Information provided below:

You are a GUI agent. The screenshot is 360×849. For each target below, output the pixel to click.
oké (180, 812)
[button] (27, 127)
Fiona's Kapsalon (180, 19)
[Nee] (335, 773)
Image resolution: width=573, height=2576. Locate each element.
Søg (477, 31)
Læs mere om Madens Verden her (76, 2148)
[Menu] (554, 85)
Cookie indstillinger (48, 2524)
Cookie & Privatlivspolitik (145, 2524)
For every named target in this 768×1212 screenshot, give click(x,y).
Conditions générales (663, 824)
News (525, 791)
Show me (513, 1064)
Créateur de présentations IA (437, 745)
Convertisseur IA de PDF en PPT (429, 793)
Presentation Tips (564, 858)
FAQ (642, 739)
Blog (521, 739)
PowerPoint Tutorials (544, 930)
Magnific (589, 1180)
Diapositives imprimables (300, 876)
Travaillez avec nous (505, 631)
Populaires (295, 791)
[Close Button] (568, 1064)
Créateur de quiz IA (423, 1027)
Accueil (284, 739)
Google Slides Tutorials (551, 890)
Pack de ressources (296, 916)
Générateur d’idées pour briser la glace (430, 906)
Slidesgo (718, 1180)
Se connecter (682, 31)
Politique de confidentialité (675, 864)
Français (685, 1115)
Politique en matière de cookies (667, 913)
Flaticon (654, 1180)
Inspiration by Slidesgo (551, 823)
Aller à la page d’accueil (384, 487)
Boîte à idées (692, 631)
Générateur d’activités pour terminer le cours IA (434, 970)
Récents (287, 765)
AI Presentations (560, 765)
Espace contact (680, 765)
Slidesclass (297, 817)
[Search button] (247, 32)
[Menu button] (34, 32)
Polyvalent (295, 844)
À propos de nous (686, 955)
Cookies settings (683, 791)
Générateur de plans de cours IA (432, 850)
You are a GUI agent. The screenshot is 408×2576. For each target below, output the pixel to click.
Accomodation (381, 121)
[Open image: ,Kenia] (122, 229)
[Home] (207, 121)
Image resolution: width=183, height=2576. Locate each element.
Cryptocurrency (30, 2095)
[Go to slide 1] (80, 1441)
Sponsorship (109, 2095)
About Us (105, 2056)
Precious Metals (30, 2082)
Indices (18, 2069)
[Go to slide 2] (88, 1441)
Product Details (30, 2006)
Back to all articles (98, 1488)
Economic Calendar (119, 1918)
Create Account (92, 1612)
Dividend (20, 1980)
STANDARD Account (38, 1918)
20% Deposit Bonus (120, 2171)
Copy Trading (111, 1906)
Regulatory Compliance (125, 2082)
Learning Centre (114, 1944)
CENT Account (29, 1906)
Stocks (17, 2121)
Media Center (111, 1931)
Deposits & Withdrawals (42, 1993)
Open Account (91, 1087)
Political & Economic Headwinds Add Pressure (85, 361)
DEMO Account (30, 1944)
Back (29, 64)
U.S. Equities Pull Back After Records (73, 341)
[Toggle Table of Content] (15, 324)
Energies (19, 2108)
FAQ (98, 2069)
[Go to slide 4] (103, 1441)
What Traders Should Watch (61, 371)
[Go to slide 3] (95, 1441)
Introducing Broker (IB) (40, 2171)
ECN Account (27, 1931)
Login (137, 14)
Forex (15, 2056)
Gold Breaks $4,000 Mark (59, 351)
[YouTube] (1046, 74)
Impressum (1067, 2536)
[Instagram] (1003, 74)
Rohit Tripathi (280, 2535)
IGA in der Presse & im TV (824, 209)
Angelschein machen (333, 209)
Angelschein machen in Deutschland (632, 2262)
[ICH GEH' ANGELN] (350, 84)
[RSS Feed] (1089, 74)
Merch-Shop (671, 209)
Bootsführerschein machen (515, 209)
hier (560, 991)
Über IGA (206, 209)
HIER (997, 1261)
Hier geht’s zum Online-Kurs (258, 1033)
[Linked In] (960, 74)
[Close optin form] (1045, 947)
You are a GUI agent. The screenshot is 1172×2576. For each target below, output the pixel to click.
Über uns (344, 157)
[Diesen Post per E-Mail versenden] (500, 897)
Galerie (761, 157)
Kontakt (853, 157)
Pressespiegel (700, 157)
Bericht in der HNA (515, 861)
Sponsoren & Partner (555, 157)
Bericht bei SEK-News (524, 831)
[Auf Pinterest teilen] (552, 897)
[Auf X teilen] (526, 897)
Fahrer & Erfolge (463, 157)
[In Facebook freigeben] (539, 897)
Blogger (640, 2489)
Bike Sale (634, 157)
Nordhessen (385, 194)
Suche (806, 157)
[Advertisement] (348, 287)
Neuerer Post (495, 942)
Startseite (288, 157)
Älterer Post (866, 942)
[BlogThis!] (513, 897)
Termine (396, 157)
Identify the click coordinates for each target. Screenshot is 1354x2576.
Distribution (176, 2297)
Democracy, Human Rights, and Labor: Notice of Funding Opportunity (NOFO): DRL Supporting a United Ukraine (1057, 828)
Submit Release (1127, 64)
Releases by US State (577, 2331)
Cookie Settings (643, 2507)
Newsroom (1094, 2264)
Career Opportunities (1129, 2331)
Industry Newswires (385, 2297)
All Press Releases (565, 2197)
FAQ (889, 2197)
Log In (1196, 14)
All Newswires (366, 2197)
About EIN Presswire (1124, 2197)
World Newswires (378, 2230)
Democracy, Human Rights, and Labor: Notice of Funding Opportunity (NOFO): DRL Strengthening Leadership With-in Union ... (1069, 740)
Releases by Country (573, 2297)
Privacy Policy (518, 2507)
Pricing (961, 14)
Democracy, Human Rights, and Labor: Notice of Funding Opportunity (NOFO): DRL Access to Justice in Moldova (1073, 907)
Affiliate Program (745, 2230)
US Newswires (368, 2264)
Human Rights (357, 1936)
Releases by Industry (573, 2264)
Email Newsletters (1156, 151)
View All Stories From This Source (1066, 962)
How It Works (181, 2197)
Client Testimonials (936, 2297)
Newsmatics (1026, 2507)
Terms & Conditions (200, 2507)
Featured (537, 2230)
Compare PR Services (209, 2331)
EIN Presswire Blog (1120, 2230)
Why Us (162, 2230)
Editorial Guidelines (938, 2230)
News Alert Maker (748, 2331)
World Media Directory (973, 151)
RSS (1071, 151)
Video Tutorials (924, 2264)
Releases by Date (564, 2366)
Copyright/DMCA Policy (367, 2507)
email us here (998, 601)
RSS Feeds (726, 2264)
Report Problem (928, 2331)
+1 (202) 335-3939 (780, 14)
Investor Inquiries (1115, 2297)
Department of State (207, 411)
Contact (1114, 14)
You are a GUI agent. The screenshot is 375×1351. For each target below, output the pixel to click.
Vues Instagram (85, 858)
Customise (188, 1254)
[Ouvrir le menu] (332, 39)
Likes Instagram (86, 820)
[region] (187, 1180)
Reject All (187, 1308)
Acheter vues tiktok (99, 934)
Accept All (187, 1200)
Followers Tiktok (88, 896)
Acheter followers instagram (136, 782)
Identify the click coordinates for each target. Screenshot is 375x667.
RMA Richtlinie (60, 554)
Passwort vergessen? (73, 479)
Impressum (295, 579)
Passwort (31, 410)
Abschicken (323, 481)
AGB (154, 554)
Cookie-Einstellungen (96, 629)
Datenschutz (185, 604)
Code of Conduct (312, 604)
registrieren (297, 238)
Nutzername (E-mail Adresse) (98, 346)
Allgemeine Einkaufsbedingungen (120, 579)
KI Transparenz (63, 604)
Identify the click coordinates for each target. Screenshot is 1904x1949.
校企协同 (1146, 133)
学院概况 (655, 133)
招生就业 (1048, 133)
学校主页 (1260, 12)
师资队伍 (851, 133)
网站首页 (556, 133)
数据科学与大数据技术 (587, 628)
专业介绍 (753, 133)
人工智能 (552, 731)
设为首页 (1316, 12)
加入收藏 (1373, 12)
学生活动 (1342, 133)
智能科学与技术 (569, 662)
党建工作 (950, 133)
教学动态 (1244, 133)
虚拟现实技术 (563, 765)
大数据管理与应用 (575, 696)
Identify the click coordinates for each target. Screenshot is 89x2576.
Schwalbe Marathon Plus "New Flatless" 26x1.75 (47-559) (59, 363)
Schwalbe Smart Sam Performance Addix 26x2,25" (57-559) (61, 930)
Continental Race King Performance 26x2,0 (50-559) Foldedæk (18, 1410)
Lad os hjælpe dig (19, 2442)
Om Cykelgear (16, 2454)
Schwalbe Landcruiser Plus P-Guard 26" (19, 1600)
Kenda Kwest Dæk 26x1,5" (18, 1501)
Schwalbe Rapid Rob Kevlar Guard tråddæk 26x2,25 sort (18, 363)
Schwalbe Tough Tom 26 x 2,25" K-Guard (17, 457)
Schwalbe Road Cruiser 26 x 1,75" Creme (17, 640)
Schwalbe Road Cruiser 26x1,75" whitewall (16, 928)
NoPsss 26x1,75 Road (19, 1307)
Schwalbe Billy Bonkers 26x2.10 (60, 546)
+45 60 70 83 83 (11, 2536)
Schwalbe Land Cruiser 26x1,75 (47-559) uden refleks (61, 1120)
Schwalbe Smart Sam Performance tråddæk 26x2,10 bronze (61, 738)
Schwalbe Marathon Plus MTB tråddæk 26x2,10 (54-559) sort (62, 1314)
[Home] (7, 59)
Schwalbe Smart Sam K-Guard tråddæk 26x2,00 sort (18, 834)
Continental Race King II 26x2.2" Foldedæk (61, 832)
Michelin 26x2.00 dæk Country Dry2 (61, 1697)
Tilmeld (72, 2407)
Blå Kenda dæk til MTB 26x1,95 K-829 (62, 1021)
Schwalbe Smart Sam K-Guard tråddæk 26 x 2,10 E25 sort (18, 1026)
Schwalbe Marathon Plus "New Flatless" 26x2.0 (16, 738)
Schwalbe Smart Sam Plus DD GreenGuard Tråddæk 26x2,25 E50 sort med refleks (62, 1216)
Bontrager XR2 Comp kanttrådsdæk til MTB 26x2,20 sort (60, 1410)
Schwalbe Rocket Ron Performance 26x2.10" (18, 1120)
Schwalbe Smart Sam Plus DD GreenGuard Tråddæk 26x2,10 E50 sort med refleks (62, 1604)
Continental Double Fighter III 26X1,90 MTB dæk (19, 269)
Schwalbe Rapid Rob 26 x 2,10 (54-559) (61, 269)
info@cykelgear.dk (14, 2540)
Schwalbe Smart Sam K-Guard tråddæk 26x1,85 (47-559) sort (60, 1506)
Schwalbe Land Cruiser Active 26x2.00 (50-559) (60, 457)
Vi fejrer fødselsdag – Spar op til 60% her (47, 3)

End of Information provided.

§ **What is needed**: In the data above, find the line that contains "Continental Race King II" and the line that contains "info@cykelgear.dk (14, 2540)". Repeat exactly those lines and every line between them, and only those.

§ **Your response**:
Continental Race King II 26x2.2" Foldedæk (61, 832)
Michelin 26x2.00 dæk Country Dry2 (61, 1697)
Tilmeld (72, 2407)
Blå Kenda dæk til MTB 26x1,95 K-829 (62, 1021)
Schwalbe Smart Sam K-Guard tråddæk 26 x 2,10 E25 sort (18, 1026)
Schwalbe Marathon Plus "New Flatless" 26x2.0 (16, 738)
Schwalbe Smart Sam Plus DD GreenGuard Tråddæk 26x2,25 E50 sort med refleks (62, 1216)
Bontrager XR2 Comp kanttrådsdæk til MTB 26x2,20 sort (60, 1410)
Schwalbe Rocket Ron Performance 26x2.10" (18, 1120)
Schwalbe Smart Sam Plus DD GreenGuard Tråddæk 26x2,10 E50 sort med refleks (62, 1604)
Continental Double Fighter III 26X1,90 MTB dæk (19, 269)
Schwalbe Rapid Rob 26 x 2,10 (54-559) (61, 269)
info@cykelgear.dk (14, 2540)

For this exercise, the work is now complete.